Architects Show Off ‘Hempcrete’ Studio
British Architects Pioneer Hempcrete Studio as Sustainable Building Model.
A pair of British architects are using their own studio as a proof-of-concept in their commitment to sustainable building practices.
Kate Nicklin and Graham Mateer, the directors of Commonbond Architects, an architectural firm in London, work in a self-built studio located in the garden behind their bungalow.
Nicklin and Mateer had an additional motivation for the studio. As the website AJ Building Library explains, the couple wanted “to explore the potential of using hempcrete as a breathable biocircular building material.”
“The main idea behind the project was to create something that felt permanent and not like a standard lightweight timber shed,” Nicklin told Dezeen, which noted that, in addition to hempcrete, Commonbound Architects also “used reclaimed materials and a timber frame to create the cuboidal volume, which is topped with a mono-pitched roof.”
“Hempcrete offered an alternative construction which was good for self-building,” Nicklin added. “We like that it can be sourced in the UK and supports small-scale growers, we like that it creates a healthy environment to be in with no off-gassing and its breathable properties, that it sequesters carbon and is ultimately biodegradable.”
According to the Natural Building Alliance, a Colorado-based organization that champions natural building techniques, hempcrete is “a bio-composite building material that is created by coating and mixing particles of hemp hurd (also known as shiv – the inner woody core of a hemp plant) with water and lime and then allowing the materials to dry and harden into a natural insulation material.”
“Like traditional insulation, hempcrete can be the infill material to a wall structure or the insulation material for floors, ceilings, roofs, or windows. When it comes to walls that are framed using studs or heavy timbers, builders can use temporary formwork or permanent, permeable sheathing that is situated around framing to cast monolithic hempcrete walls,” the group explains.
“Molding and casting walls involve a steady process of creating and mixing hempcrete in conjunction with a bucket brigade of helpers pouring, spreading, pressing, or tamping the hempcrete into formwork. Prior to casting and upon being dumped out of a mixer, hempcrete mixes typically look like crumbly oatmeal with no cohesion until builders squeeze and tamp the mixtures. When builders spread and press the mixture in formwork, they typically do it at a depth of four to eight inches at a time. When the formwork is full, the team of helpers can then remove and raise the slip forms for further assembly to complete the wall.
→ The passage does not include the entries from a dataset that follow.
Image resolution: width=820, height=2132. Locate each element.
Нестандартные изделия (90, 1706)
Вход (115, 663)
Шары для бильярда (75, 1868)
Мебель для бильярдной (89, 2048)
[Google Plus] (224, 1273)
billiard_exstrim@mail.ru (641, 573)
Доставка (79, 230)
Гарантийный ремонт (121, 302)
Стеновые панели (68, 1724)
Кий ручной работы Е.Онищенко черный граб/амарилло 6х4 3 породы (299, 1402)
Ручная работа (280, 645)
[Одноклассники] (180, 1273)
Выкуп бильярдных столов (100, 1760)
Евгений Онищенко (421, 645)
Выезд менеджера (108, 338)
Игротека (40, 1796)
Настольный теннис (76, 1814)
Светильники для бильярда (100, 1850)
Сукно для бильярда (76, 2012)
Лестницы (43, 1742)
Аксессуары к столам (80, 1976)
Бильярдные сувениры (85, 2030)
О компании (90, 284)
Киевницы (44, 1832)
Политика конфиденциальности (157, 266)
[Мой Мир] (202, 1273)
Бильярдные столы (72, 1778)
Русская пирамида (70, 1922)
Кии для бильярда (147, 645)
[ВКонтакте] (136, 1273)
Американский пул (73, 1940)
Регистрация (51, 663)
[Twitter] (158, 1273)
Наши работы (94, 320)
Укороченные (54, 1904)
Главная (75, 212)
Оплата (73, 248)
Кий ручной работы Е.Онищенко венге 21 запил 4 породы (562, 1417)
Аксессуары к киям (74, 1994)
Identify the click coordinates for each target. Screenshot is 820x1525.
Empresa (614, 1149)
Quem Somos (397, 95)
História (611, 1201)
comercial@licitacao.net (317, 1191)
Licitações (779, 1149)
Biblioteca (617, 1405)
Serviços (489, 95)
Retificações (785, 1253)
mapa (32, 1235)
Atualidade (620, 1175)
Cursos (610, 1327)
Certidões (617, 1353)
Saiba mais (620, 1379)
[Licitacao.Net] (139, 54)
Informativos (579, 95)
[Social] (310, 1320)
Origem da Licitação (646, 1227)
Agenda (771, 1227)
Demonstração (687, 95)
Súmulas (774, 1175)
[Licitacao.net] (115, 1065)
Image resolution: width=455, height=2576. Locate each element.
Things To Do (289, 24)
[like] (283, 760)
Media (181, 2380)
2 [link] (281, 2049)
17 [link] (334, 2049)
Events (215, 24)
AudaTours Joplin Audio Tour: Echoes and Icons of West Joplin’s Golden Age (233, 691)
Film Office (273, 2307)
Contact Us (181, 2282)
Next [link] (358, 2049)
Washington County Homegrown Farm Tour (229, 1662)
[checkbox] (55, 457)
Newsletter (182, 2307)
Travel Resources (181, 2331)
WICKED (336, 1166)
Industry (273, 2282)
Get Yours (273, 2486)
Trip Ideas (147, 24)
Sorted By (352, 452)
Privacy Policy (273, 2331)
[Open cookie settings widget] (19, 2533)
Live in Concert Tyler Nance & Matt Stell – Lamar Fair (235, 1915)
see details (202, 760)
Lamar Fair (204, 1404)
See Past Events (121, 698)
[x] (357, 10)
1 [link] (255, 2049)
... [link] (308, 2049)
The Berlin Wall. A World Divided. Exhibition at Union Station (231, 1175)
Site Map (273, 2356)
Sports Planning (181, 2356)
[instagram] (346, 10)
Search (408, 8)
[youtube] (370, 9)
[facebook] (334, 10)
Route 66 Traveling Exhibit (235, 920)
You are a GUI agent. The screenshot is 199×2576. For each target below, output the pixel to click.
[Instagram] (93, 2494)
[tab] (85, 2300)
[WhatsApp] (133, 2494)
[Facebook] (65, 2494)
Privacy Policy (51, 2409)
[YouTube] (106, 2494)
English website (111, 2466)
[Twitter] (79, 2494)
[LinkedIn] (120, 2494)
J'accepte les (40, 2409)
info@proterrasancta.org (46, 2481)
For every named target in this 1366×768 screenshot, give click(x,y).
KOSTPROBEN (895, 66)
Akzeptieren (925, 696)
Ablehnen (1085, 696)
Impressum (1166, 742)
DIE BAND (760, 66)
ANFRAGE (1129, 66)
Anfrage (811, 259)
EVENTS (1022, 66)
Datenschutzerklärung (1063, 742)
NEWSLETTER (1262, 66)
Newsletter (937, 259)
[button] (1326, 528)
For hempcrete installation that goes beyond the framing of one or both sides of the wall, builders can use spacers attached to the slip forms to extend the depth of the wall.”
Nicklin and Mateer began construction on the studio in May of 2020 and completed it last July.
The RIBA Journal said that Nicklin and Mateer “had development in mind when, as project architects with 10 years’ experience at other firms, they bought the bungalow.”
“We were always doing things on skinny little sites so we saw the potential,” Nicklin told the outlet.
The RIBA Journal has more background on the studio:
“A decision taken even before the final form of the building was worked out was to use hempcrete, and the pair have become enthusiastic advocates for the biocircular material. Combined with a timber frame, it provides structure, breathable insulation and fireproofing, and is so easy to use that the architects could draft in equally unskilled friends to help, making for sociable construction. Outside, the vegetal walls are coated in thick gobs of lime render flicked on with a paint scraper and finished with many thin coats of chalky limewash. Laborious but economical, says Mateer, and another pragmatic choice for people with little hands-on building experience. It gives the small building with its overhanging, monopitch roof a soft but weighty character quite distinct from a typical garden shed. Rustic roughness is also melded with some refinement: oak-framed windows – with triangular mullions inspired by a medieval house at the Weald & Downland Museum – are beautifully made, again by the architects. Even so, stepping through oak doors at either end brings surprise.
“Daylight fills the sunken rooms through garden-facing windows, set above built-in bench seating, from which ribbed oak wainscotting extends around the base of subtly textured painted hempcrete walls. Reflections from a pond dapple the soffit of the overhanging roof outside – a deliberate recreation of the effect produced by puddles on the balcony of the couple’s last flat. Small windows in the back wall are placed on the outside face to make the best of the west light.”
The studio is a testament to hemp’s versatility as a material –– whether for building supplies or consumer products. A company in Ohio signed a deal with a processor earlier this year to provide raw material for hemp-based bioplastics.